Rockefeller researchers study a new approach to controlling nicotine addiction

The interplay between a pair of neurotransmitters--acetylcholine and glutamate--may offer a new key to controlling nicotine addiction, according to a team of investigators from Rockefeller University.

Ines Ibanez-Tallon

The researchers already knew that the neurotransmitters played a big role in an area of the brain known as the habenula. Then they developed mouse models for the disease whose habenular neurons didn't make acetylcholine, which impaired the action of glutamate.

"In our experiments, we observed that the elimination of acetylcholine affected glutamate in this brain region in two ways," says Ines Ibanez-Tallon, a research professor in the Laboratory of Molecular Biology. "First, the amount of glutamate released by neurons was reduced. And second, the reuptake of glutamate back into vesicles was impaired.

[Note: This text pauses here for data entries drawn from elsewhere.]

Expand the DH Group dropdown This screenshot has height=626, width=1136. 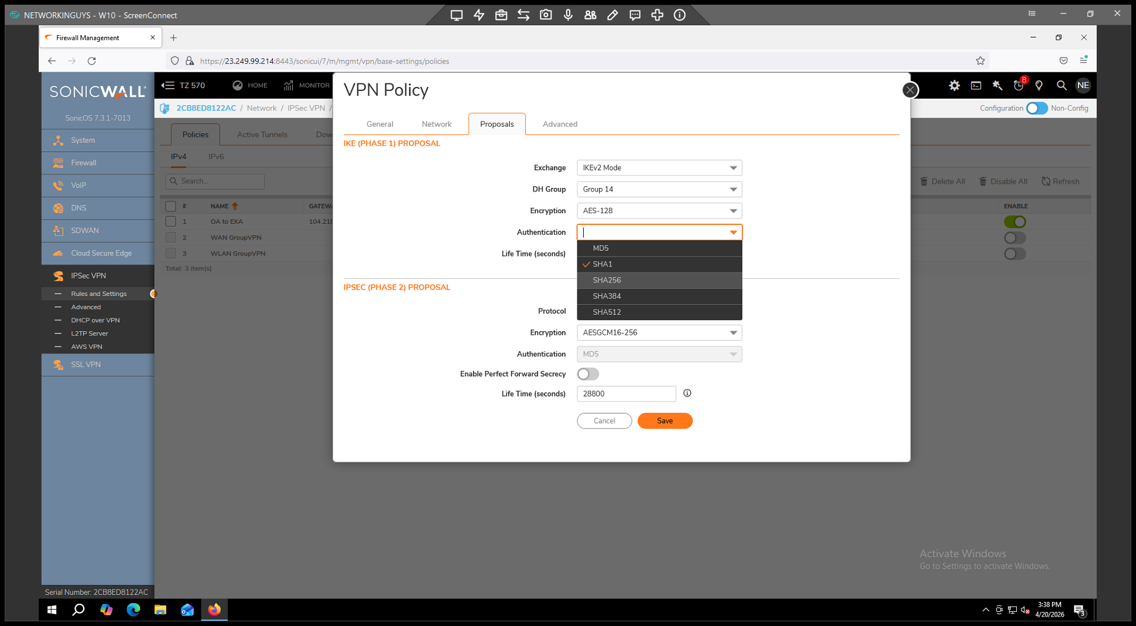click(x=659, y=189)
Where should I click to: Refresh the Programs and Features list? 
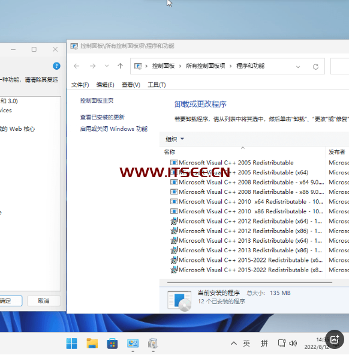[315, 67]
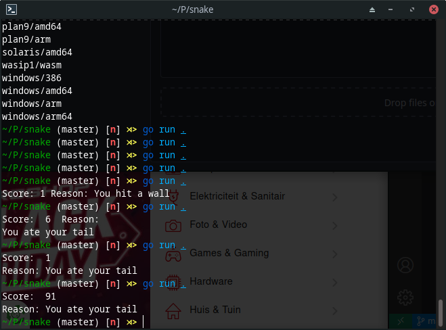Click the plug icon for Elektriciteit & Sanitair
Screen dimensions: 446x330
[174, 196]
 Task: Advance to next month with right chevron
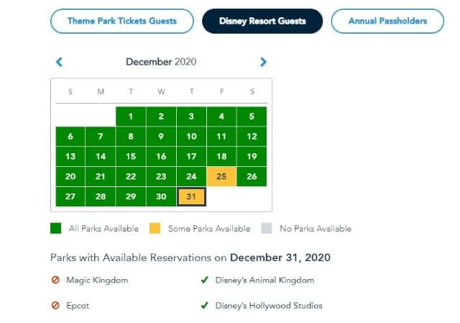tap(263, 62)
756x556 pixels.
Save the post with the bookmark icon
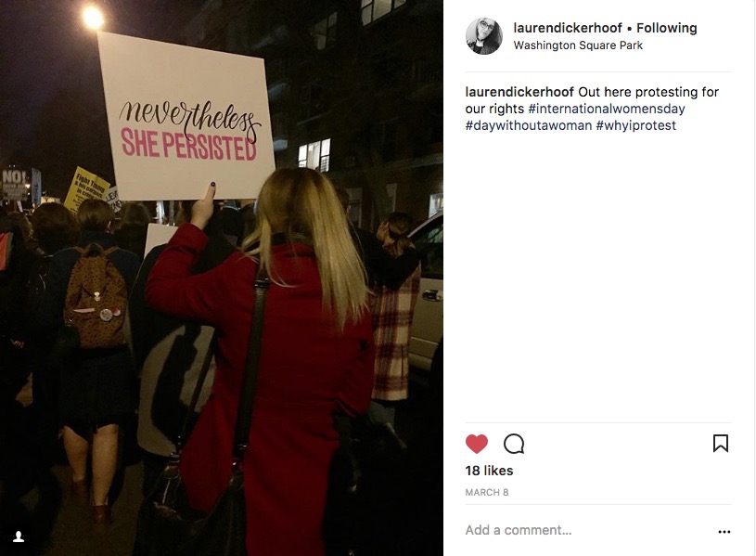tap(721, 443)
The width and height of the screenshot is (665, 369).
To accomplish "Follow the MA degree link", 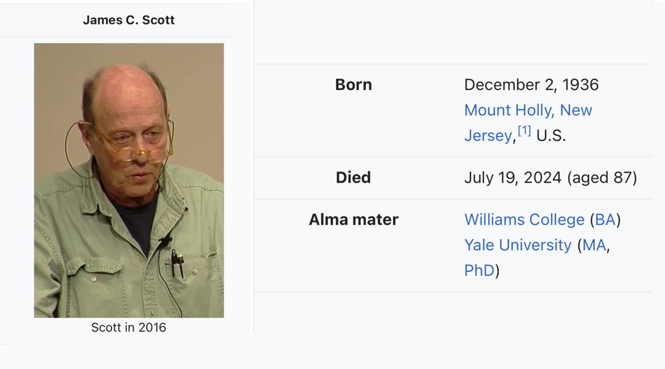I will 594,245.
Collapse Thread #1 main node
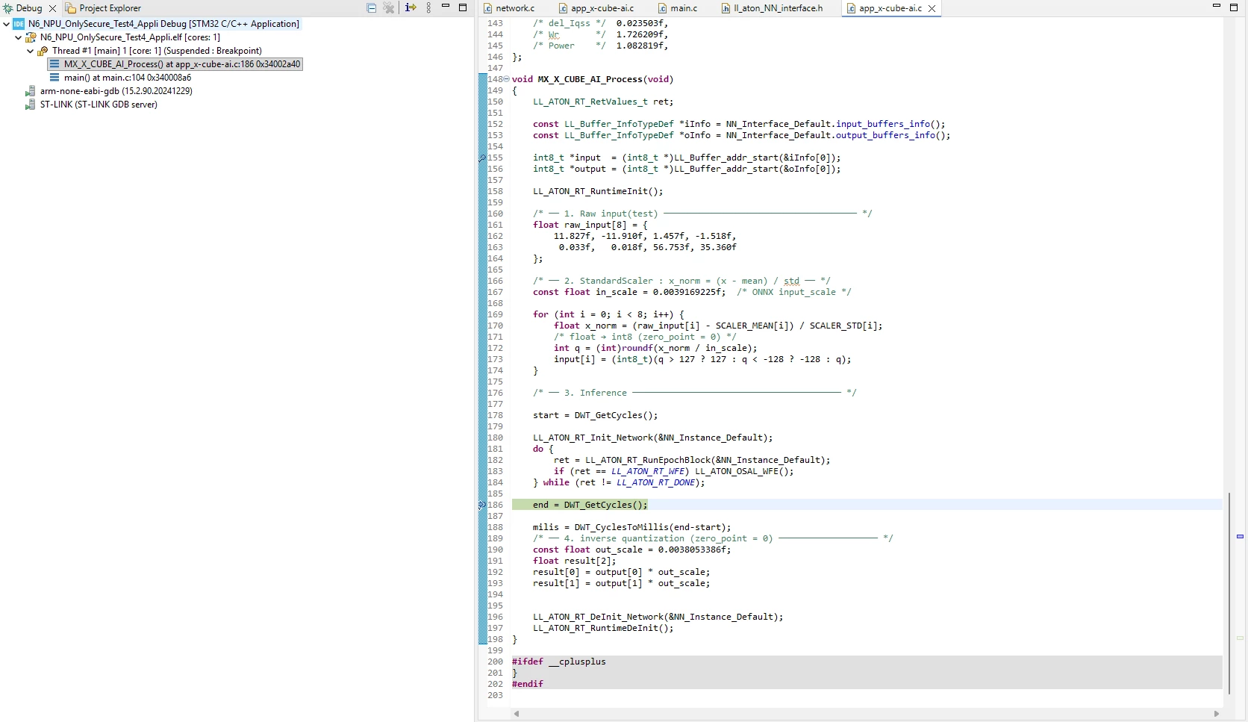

Both of these mechanisms affect the excitability of neurons, meaning normal signaling is disrupted."

And once they removed acetylcholine from the equation, investigators add, the mice didn't respond to the body's reward system spurred by nicotine, offering a potential new approach to managing nicotine addiction.

Much work remains on this target, though.

"Because most nerve cells that release acetylcholine also release glutamate at the same time, the next challenge is to investigate whether the synergy between these two neurotransmitters is important for other functions that involve acetylcholine, such as memory and cognition," says the researcher.